The day was heavy with rain and disturbed by storms;
I was walking among many forgotten graves,
with weathered stones and crosses, the wreaths old,
the names washed away, hardly to be read.

The day was disturbed by storms and heavy with rain;
on every grave froze the words “we were.”
The coffins slumbered calmly like the eye of a storm,
and on every grave melted quietly the words: “we were healed.”

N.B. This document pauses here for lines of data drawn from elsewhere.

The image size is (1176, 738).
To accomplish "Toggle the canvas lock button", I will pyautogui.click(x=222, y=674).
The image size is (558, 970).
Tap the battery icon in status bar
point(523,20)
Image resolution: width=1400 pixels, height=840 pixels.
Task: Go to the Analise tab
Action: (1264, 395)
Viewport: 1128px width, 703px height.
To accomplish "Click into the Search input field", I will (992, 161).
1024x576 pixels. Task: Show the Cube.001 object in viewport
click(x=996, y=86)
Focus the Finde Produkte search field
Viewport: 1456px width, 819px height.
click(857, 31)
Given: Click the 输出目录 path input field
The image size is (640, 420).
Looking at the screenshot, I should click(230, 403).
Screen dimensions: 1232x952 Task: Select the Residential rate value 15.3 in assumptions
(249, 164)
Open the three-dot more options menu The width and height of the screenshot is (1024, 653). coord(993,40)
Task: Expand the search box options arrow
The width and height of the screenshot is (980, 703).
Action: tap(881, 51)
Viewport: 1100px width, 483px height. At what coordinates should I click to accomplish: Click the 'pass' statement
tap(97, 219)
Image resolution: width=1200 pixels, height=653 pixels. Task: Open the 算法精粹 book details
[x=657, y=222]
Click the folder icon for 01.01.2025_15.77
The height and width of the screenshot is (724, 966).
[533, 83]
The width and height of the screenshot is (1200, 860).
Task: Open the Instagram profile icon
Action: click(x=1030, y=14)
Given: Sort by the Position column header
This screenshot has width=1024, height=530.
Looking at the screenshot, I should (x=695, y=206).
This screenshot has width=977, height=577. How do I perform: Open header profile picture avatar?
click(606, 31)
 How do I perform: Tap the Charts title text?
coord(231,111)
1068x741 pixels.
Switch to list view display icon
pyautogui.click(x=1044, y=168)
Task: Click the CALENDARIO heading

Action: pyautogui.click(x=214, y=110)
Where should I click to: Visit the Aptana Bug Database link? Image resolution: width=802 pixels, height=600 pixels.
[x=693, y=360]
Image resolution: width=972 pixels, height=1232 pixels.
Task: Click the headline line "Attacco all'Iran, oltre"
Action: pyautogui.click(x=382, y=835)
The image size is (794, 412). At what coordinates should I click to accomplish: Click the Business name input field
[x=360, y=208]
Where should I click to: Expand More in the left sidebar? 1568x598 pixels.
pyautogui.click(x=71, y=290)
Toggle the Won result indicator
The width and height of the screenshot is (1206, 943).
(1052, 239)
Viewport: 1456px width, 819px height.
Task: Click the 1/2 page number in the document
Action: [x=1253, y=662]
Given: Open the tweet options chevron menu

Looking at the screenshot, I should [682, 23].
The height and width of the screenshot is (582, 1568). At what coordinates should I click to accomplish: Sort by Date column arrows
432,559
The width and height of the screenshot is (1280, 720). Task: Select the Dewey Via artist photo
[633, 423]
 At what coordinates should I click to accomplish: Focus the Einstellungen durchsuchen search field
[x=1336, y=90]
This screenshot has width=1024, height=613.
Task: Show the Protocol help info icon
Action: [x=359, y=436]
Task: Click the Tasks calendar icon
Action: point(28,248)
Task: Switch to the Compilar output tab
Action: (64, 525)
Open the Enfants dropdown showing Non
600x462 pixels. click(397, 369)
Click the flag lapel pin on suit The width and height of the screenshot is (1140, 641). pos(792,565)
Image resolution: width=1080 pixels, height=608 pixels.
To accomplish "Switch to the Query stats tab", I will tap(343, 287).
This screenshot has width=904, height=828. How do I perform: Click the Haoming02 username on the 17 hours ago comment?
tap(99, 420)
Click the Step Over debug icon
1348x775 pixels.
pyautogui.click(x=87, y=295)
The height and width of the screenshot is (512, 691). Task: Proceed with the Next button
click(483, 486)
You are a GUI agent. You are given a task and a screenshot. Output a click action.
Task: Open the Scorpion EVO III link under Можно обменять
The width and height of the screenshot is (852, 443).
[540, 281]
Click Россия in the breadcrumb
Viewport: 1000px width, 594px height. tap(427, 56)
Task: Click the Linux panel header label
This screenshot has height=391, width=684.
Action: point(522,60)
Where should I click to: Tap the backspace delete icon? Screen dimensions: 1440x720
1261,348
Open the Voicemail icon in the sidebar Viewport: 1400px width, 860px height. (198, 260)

Les Berceaux by Gabriel Faure
Rachelle Moss, Mezzo Soprano
Violetta Zharkova, Piano

Les berceaux

Le long du Quai, les grands vaisseaux,
Que la houle incline en silence,
Ne prennent pas garde aux berceaux,
Que la main des femmes balance.

Mais viendra le jour des adieux,
Car il faut que les femmes pleurent,
Et que les hommes curieux
Tentent les horizons qui leurrent!

Et ce jour-là les grands vaisseaux,
Fuyant le port qui diminue,
Sentent leur masse retenue
Par l’âme des lointains berceaux.

English Translation:

Cradles

Along the quay, the great ships,
that ride the swell in silence,
take no notice of the cradles.
that the hands of the women rock.

But the day of farewells will come,
when the women must weep,
and curious men are tempted
towards the horizons that lure them!

And that day the great ships,
sailing away from the diminishing port,
feel their bulk held back
by the spirits of the distant cradles.